◆ The problem: From the records below, please print only the lines from the one containing "Click the Markt Informationen globe icon" through the one containing "Task: Click the", both included. Skip the pictures.

^^^^

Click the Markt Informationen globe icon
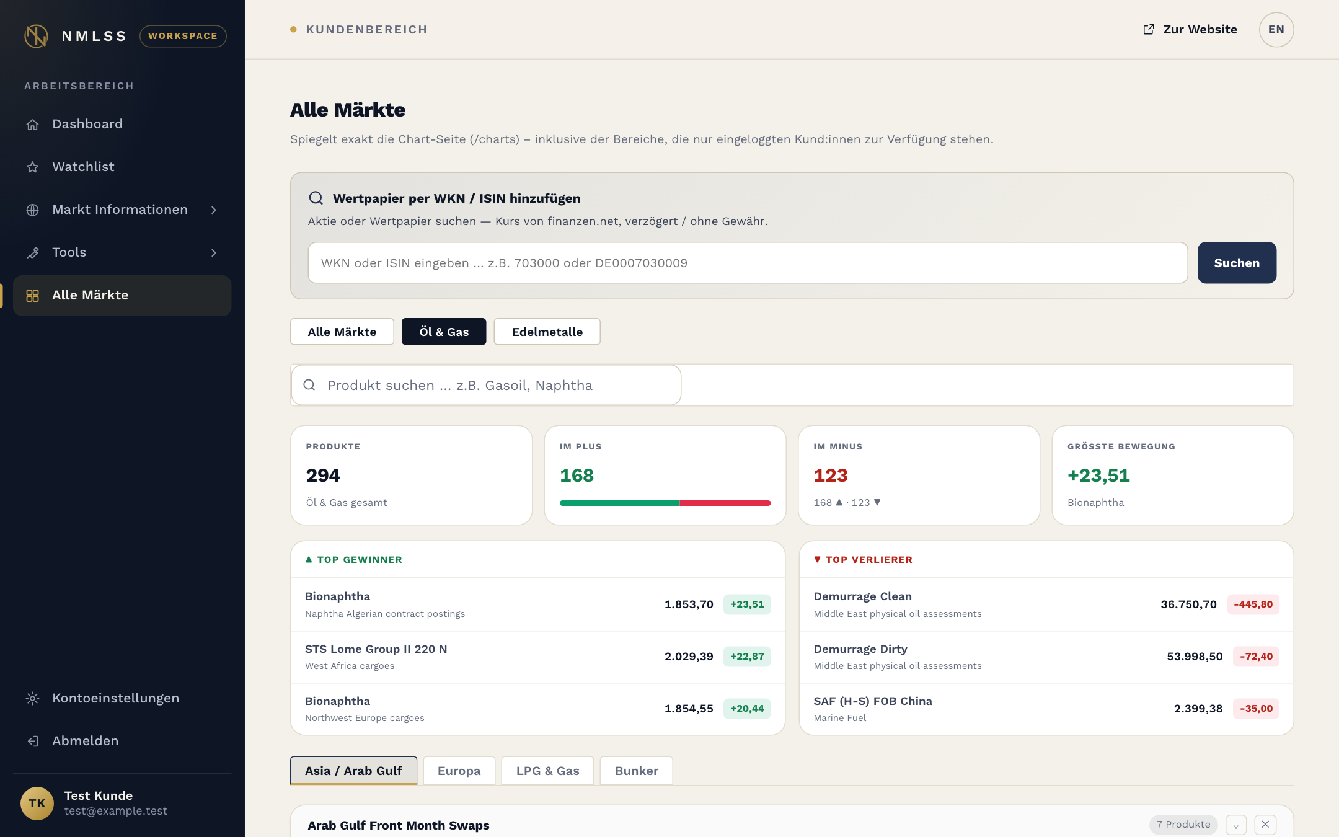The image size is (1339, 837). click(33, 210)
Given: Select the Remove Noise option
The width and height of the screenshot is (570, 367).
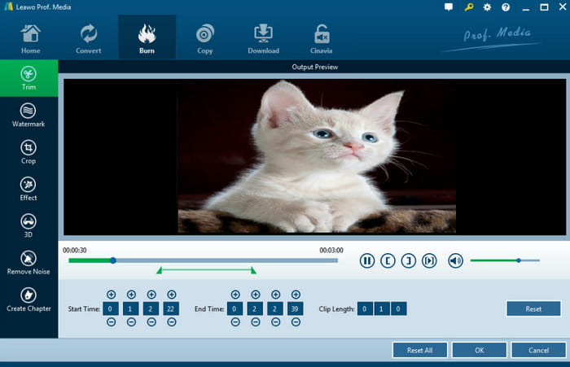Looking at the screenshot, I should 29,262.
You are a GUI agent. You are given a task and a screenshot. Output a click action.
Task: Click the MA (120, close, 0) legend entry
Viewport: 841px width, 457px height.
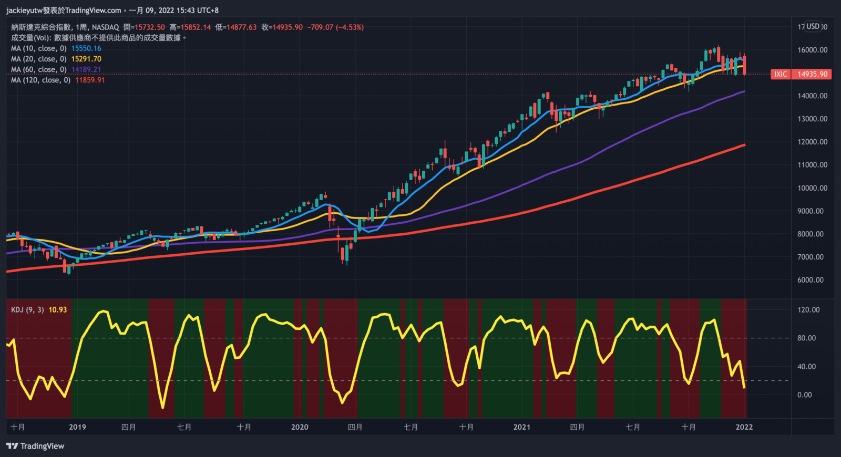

^^^^

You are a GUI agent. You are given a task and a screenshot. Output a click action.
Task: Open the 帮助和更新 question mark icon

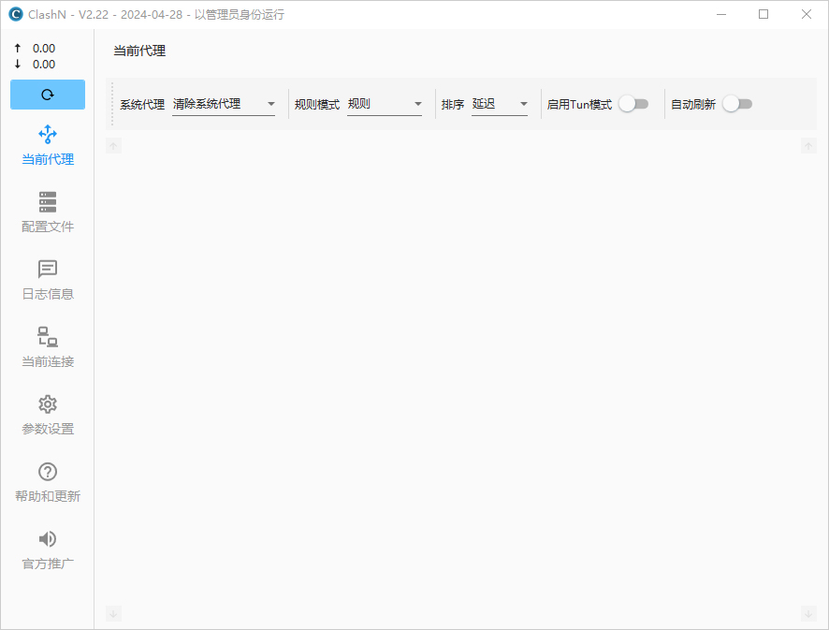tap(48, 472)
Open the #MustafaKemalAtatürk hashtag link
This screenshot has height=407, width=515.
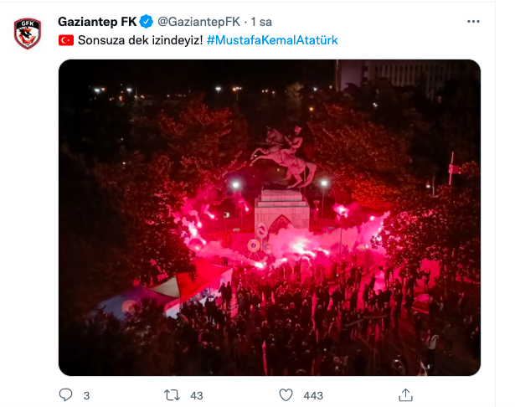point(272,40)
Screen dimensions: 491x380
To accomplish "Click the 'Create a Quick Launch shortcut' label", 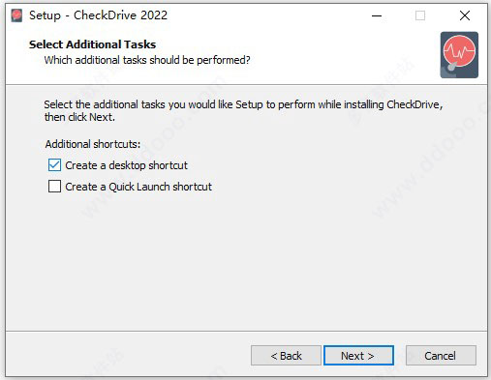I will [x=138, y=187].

^^^^

◆ Answer box:
Click the Markt Informationen globe icon
The image size is (1339, 837). click(33, 210)
Given: Select the Remove Noise option
The width and height of the screenshot is (570, 367).
Looking at the screenshot, I should 29,262.
You are a GUI agent. You are given a task and a screenshot. Output a click action.
Task: Click the MA (120, close, 0) legend entry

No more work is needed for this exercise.